Of the many different emotions we all felt as we watched the events of Sept. 11, 2001, unfold, we must have experienced the kind of defenselessness Auden describes. I certainly did, though as more and more of the poem came to my mind, it brought with it a hard-won and contradictory assertion that the tragedies and horrors of modern life, whether they be personal or impersonal, can be faced if we are able to turn away from negation and despair.

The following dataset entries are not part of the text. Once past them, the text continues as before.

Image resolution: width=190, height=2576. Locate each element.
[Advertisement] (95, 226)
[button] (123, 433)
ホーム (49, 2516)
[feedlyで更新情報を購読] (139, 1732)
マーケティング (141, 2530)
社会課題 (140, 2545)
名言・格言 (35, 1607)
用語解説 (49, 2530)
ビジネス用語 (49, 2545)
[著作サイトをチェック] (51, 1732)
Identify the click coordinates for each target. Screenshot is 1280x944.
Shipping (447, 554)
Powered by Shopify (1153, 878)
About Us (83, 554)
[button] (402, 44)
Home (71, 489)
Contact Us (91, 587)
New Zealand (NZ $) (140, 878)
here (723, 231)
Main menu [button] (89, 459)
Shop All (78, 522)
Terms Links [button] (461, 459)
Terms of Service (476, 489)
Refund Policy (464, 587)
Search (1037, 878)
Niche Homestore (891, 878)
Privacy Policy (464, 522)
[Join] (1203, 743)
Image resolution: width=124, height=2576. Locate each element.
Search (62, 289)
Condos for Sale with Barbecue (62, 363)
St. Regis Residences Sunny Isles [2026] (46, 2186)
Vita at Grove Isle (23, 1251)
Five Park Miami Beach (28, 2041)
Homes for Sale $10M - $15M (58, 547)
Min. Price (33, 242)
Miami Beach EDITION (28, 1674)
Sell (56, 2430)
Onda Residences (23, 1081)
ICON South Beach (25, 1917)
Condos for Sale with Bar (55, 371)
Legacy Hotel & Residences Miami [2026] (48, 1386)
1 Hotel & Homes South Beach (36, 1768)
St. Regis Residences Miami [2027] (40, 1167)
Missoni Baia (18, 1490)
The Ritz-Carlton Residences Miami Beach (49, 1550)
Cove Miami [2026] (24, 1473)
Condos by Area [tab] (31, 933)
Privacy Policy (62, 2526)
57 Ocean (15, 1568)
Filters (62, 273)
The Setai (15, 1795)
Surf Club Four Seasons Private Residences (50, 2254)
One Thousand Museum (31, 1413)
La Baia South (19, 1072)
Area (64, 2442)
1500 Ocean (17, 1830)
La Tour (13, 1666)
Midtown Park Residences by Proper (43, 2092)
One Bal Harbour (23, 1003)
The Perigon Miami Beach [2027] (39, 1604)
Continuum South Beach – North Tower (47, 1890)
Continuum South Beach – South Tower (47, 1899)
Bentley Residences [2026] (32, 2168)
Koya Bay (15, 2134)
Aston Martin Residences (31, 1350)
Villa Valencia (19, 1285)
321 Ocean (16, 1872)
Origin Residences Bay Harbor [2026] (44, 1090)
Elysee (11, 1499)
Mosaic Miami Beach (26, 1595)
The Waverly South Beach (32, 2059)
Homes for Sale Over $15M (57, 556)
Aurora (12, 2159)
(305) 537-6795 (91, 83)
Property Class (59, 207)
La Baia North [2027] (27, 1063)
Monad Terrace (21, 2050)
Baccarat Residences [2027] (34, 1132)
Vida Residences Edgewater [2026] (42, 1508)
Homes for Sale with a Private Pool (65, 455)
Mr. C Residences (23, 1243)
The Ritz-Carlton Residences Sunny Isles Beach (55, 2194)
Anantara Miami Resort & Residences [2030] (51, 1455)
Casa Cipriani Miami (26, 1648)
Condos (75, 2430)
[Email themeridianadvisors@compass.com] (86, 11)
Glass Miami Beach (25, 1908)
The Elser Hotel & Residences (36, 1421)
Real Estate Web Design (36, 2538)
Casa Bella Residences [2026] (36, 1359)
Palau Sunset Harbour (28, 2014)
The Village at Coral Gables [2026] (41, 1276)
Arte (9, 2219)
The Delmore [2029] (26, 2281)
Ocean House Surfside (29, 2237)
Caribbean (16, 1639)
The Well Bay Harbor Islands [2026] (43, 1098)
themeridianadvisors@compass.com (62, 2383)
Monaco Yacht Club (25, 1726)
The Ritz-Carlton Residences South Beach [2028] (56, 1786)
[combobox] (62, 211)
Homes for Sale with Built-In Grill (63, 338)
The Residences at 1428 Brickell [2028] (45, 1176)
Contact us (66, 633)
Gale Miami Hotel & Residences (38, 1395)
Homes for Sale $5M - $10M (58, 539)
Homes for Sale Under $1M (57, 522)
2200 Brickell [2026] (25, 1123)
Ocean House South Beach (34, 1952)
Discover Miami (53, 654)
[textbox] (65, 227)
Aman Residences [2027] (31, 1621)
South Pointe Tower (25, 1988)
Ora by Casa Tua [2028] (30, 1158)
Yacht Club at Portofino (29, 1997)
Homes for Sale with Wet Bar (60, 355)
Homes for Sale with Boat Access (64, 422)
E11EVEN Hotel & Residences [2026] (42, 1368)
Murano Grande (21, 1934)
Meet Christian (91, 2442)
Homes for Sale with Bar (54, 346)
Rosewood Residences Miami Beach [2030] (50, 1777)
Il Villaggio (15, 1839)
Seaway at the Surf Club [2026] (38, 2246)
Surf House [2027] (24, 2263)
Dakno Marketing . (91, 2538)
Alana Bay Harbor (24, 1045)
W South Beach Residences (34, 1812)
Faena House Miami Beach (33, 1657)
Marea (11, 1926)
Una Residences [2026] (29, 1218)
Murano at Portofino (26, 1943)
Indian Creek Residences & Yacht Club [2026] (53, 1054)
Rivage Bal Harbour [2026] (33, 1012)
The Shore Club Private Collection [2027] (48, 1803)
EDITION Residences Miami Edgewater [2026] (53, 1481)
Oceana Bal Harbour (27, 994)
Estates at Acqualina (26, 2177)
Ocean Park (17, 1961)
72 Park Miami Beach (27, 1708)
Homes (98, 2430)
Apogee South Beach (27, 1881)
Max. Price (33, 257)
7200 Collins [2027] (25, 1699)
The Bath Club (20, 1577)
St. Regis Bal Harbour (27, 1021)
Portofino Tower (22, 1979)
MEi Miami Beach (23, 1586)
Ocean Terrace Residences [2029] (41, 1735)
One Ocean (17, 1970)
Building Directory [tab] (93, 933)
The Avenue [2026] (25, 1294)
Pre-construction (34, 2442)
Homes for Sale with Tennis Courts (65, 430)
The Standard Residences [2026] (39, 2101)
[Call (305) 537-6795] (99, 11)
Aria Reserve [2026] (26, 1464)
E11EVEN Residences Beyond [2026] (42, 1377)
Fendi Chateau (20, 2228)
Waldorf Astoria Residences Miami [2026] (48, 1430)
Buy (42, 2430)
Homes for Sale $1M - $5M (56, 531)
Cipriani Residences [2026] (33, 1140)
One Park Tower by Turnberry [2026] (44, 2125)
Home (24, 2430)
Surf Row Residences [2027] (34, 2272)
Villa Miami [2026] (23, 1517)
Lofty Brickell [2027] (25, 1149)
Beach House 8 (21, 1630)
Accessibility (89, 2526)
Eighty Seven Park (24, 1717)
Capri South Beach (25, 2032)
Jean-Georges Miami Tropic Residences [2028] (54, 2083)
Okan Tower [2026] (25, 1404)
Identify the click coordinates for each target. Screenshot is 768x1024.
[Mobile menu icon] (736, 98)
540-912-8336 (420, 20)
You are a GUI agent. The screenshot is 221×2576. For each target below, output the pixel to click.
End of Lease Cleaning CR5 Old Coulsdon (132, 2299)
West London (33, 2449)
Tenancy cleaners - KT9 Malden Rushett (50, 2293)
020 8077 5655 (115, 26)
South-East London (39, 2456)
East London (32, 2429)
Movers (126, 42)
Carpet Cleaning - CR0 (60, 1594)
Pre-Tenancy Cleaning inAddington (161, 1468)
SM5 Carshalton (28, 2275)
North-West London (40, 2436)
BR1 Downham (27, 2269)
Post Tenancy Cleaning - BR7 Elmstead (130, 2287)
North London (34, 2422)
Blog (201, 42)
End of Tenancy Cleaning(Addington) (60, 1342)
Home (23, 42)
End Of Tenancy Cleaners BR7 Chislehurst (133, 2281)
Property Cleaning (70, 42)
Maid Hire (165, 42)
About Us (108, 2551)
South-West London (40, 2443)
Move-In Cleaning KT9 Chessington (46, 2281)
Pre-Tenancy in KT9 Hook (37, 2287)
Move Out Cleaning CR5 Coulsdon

September 1, 1939 by W.H Auden

I sit in one of the dives

On Fifty-second Street

Uncertain and afraid

As the clever hopes expire

Of a low dishonest decade:

Waves of anger and fear

Circulate over the bright

And darkened lands of the earth,

Obsessing our private lives;

The unmentionable odour of death

Offends the September night.

Accurate scholarship can

Unearth the whole offence

From Luther until now

That has driven a culture mad,

Find what occurred at Linz,

What huge imago made

A psychopathic god:

I and the public know

What all schoolchildren learn,

Those to whom evil is done

Do evil in return.

Exiled Thucydides knew

All that a speech can say

About Democracy,

And what dictators do,

The elderly rubbish they talk

To an apathetic grave;

Analysed all in his book,

The enlightenment driven away,

The habit-forming pain,

Mismanagement and grief:

We must suffer them all again.

Into this neutral air

Where blind skyscrapers use

Their full height to proclaim

The strength of Collective Man,

Each language pours its vain

Competitive excuse:

But who can live for long

In an euphoric dream;

Out of the mirror they stare,

Imperialism's face

And the international wrong.

Faces along the bar

Cling to their average day:

The lights must never go out,

The music must always play,

All the conventions conspire

To make this fort assume

The furniture of home;

Lest we should see where we are,

Lost in a haunted wood,

Children afraid of the night

Who have never been happy or good.

The windiest militant trash

Important Persons shout

Is not so crude as our wish:

What mad Nijinsky wrote

About Diaghilev

Is true of the normal heart;

For the error bred in the bone

Of each woman and each man

Craves what it cannot have,

Not universal love

But to be loved alone.

From the conservative dark

Into the ethical life

The dense commuters come,

Repeating their morning vow;

"I will be true to the wife,

I'll concentrate more on my work,"

And helpless governors wake

To resume their compulsory game:

Who can release them now,

Who can reach the deaf,

Who can speak for the dumb?

All I have is a voice

To undo the folded lie,

The romantic lie in the brain

Of the sensual man-in-the-street

And the lie of Authority

Whose buildings grope the sky:

There is no such thing as the State

And no one exists alone;

Hunger allows no choice

To the citizen or the police;

We must love one another or die.

Defenceless under the night

Our world in stupor lies;

Yet, dotted everywhere,

Ironic points of light

Flash out wherever the Just

Exchange their messages:

May I, composed like them

Of Eros and of dust,

Beleaguered by the same

Negation and despair,

Show an affirming flame.

From Another Time by W.H. Auden, published by Random House. Copyright c 1939 W.H. Auden, renewed by the Estate of W.H. Auden. Used by permission of Curtis Brown Ltd.

Maryland poet laureate Michael Collier's Poet's Corner appears monthly in Arts & Society.